Ms. Soto did not dispute the fact that the children were habitual
residents of France until November of 1994 or that any custody dispute
had to be litigated there. Rather, Ms. Soto argued persuasively that
what the Convention seeks to guarantee, namely the opportunity for the
judicial authorities of the country of habitual residence to decide the
merits of a custody dispute, was precisely what occurred in this case.
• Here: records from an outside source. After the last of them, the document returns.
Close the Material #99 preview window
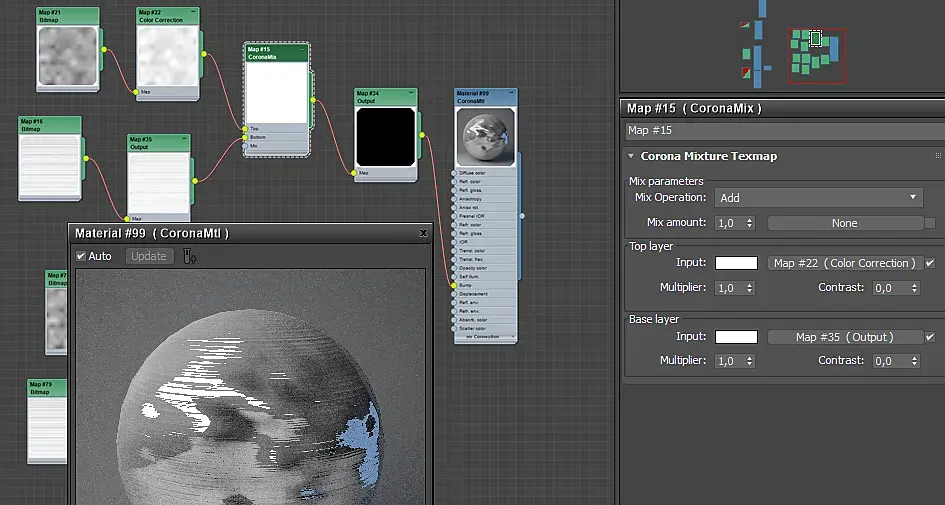The width and height of the screenshot is (945, 505). point(423,233)
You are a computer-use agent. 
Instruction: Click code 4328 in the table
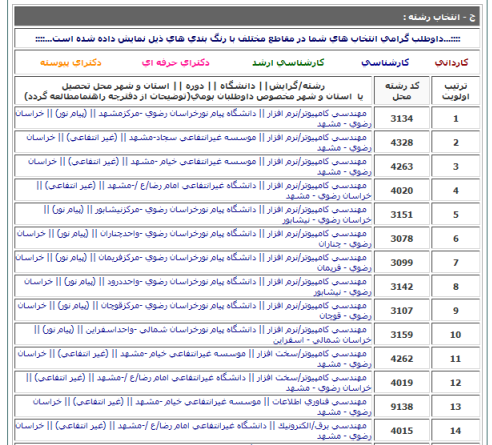click(x=402, y=142)
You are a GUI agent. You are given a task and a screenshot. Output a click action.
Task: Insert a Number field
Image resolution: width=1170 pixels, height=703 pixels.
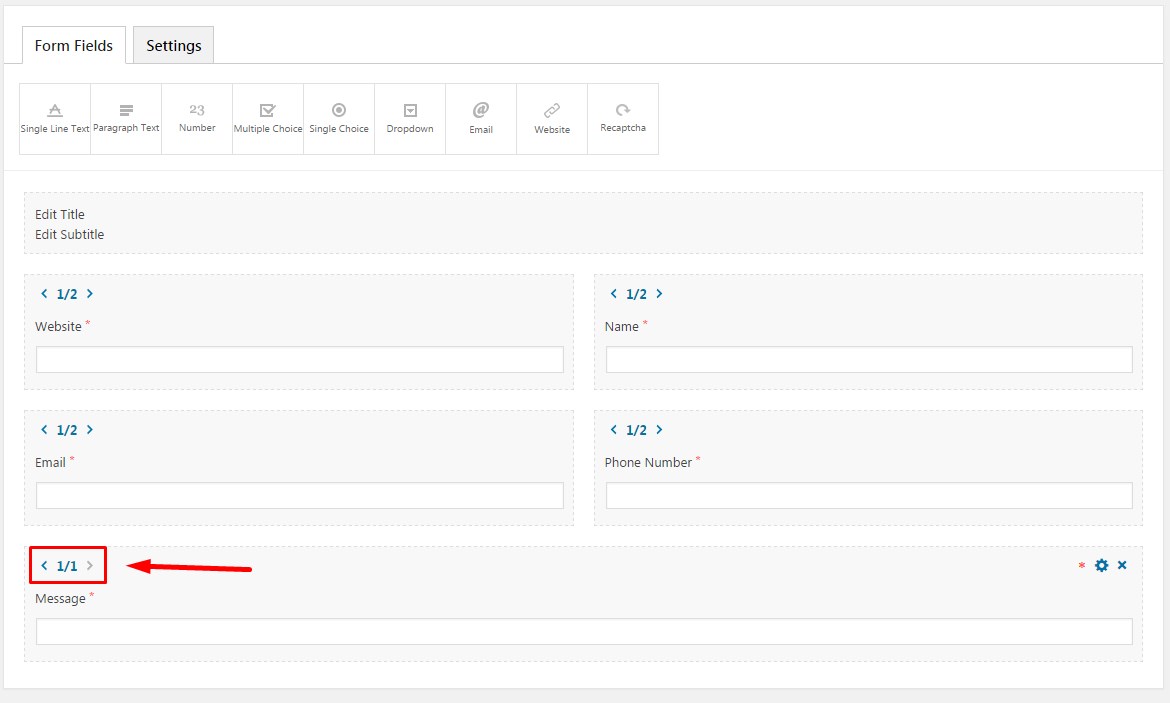197,119
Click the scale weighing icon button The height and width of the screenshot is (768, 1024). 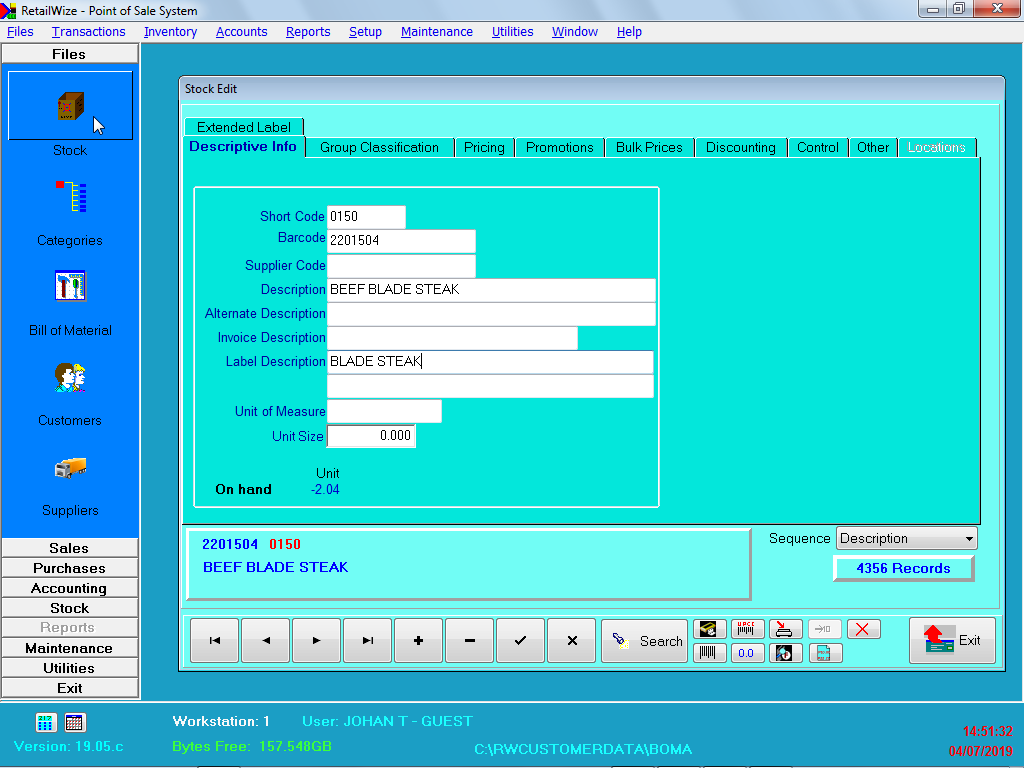tap(784, 629)
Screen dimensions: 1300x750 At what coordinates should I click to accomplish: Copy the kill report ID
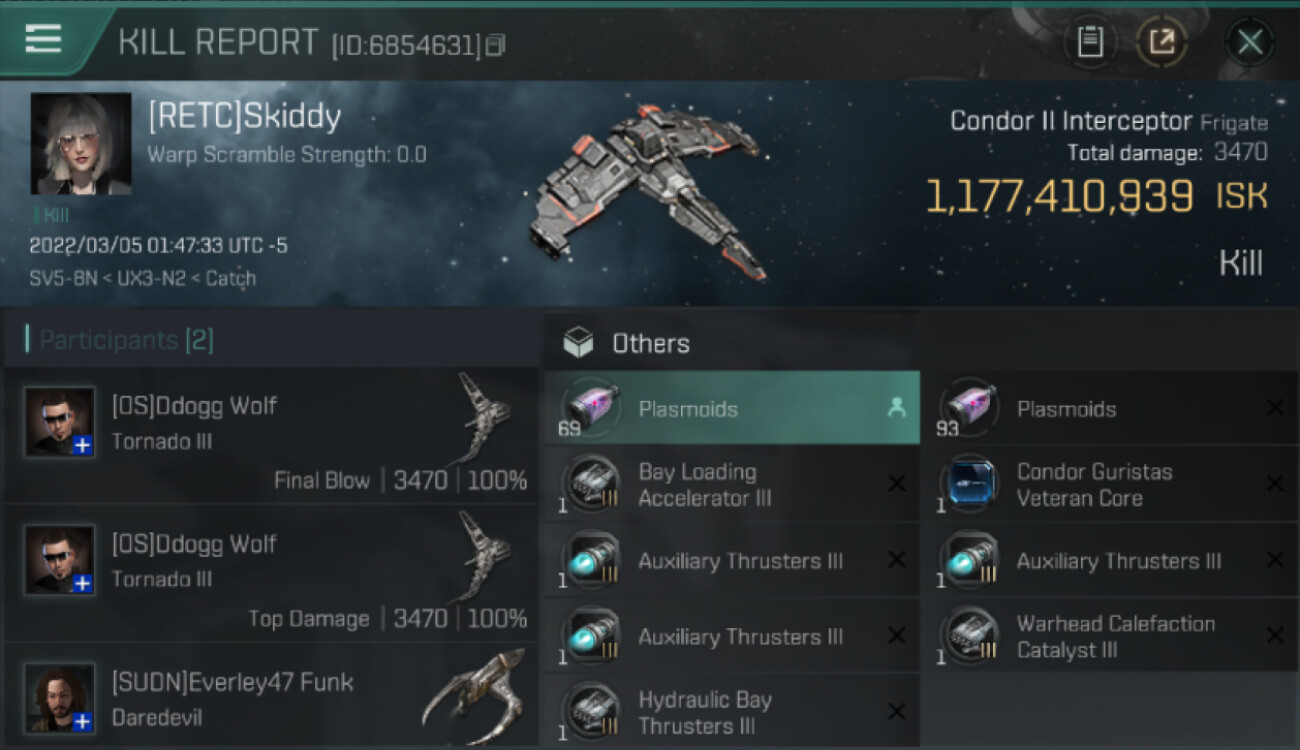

Dr. Journe filed his complaint for divorce seeking custody of the three
children on June 13, 1994 before the Tribunal de Grande Instance in
Paris. In response, Ms. Soto voluntarily submitted to the jurisdiction
of that court, and appeared before the presiding judge at the scheduled
hearing to contest Dr. Journe's demand for custody. Put another way,
petitioner already had on November 17, 1994 what he sought the Court to
return to him: a French judicial forum, selected by him, fully capable
of deciding the merits of his claim for custody under French law.
Notwithstanding the above circumstances, it was undisputed that
petitioner, out of his own free will, voluntarily dismissed his divorce
and custody action then pending before the French court. The Court
rejected his claim that the dismissal was due to a transoceanic
reconciliation which occurred during a 30- second telephone conversation
as not credible under the circumstances of this case.
The Court noted that this argument overlooked the fact that by its
terms, the Convention imposes no requirement that there be an underlying
custody proceeding pending in the courts of the state of habitual
residence as a necessary prerequisite
to the application of its provisions. Respondent nevertheless urged
the Court to exercise its equitable powers to deny petitioner the relief
he seeks, on the grounds that having by his own actions secured the
dismissal of the divorce and custody proceedings before the Tribunal de
Grande Instance in Paris, he should now be estopped from attempting to
gain through the Convention a second opportunity to litigate these same
custody issues before the same French courts.
The Court held that Dr. Journe's voluntary dismissal of his action
for divorce and custody of the children acts as a waiver of his rights
under the Convention. His petition to the French Central Authority was
premised on the underlying action for divorce then pending before the
French courts. His remedy under the Convention would put him in the same
position he was on November 17, 1994. Once again, he would have his
choice of a French forum to decide the custody issues under French law,
as contemplated by the Convention. Given these circumstances, his
voluntary dismissal of the action for divorce could only be
characterized as indicative of an intent to relinquish his rights to
have the custody issues decided by the courts of France. No other
reasonable explanation of his conduct was possible.